Le soleil fait briller des traces d'huile, les rails d'une grue dressée au bout du quai. Ça et là quelques papiers volettent.
Camions et voitures, tout à l'heure innombrables, ont été engloutis par le paquebot. Les grosses chaînes du pont-levis, enfin !, se tendent et craquent, grincent, s'enroulent péniblement. Des treuils coule un bruit sourd sur lequel glisse une note, plaintive, irrégulière, aigüe. La plateforme se relève.
Le bateau se fait île, à portée de main, inaccessible.
Incipit
Il fixe tout, malgré lui.
Chéchia rouge posée de travers sur la tête d'un homme qui pousse son vélo. Porte-bagages de guingois, un cageot plein de poulets blancs et marrons. Une tête jaillit et glousse.

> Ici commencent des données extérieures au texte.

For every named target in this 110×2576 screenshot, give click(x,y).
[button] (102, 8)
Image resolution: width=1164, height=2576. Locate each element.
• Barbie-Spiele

Une charrette passe, tirée par un mulet. Les fers tapent gaiement sur le macadam. Juste après, pendant quelques secondes, flotte l'odeur du crottin frais écrasé par les roues, de vieilles roues d'automobile.
Un bourricot trottine au rythme du claquement de langue de son maître. Les jambes croisées, ballantes d'un côté, sursautent à chaque pas. Un pied retient sa babouche qui jamais ne tombe.
Il ne veut rien raconter de son étouffement, du grondement dans sa tête, de sa colère. Il se dit que de toute façon, ça ne servirait à rien.